----- DATA

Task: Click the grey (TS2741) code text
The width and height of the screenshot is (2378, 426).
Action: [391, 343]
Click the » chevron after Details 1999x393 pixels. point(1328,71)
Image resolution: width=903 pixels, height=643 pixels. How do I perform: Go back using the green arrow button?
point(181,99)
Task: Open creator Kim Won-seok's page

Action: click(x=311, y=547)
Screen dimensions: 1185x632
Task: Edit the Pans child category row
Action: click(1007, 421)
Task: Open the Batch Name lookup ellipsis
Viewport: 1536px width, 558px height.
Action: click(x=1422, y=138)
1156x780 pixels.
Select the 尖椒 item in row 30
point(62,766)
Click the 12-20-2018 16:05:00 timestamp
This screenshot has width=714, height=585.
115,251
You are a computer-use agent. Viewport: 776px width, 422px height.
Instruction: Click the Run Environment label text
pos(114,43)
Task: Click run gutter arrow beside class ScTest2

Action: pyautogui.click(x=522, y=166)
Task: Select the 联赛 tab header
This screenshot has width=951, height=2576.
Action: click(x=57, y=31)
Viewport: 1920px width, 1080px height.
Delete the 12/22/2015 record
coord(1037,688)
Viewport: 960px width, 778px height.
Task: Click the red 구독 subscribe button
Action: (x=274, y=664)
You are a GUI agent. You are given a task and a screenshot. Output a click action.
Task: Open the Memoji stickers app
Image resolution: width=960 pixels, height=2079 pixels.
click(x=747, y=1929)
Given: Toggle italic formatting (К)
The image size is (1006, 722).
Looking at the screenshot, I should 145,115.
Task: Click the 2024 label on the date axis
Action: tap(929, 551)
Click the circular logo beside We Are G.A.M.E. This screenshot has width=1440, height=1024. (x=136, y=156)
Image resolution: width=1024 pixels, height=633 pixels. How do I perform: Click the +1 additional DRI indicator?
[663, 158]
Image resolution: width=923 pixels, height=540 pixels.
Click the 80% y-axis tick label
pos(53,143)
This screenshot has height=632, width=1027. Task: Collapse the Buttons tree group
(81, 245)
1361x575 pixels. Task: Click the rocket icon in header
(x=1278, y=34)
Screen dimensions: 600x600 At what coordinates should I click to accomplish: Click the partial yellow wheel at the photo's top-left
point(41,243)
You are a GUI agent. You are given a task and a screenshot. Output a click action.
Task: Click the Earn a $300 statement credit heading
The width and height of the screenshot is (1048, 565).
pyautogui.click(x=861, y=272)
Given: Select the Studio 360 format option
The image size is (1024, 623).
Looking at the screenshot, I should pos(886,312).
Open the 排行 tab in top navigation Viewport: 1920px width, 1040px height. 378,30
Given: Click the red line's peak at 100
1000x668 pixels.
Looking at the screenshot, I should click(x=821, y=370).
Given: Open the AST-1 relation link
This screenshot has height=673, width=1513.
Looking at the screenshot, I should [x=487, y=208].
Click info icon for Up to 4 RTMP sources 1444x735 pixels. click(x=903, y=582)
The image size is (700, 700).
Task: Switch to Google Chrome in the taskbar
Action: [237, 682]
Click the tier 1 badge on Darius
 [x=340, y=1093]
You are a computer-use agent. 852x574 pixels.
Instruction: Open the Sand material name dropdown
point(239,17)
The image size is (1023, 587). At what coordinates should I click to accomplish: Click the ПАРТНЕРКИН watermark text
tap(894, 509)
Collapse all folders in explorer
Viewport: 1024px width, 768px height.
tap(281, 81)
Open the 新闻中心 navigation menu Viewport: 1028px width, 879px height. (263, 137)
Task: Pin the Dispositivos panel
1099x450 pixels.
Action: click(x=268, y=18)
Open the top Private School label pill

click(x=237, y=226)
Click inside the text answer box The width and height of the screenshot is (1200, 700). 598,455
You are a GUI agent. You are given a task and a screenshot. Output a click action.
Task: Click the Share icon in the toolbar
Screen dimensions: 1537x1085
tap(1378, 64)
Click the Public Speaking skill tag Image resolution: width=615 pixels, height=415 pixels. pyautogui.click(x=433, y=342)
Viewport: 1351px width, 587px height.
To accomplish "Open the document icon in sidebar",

----------

### ASSIGNMENT
Note every line of the records that holds the word "computer", and copy it.

### ANSWER BOX
You are a computer-use agent. Viewport: 776px width, 422px height.
You are a computer-use agent. 852x574 pixels.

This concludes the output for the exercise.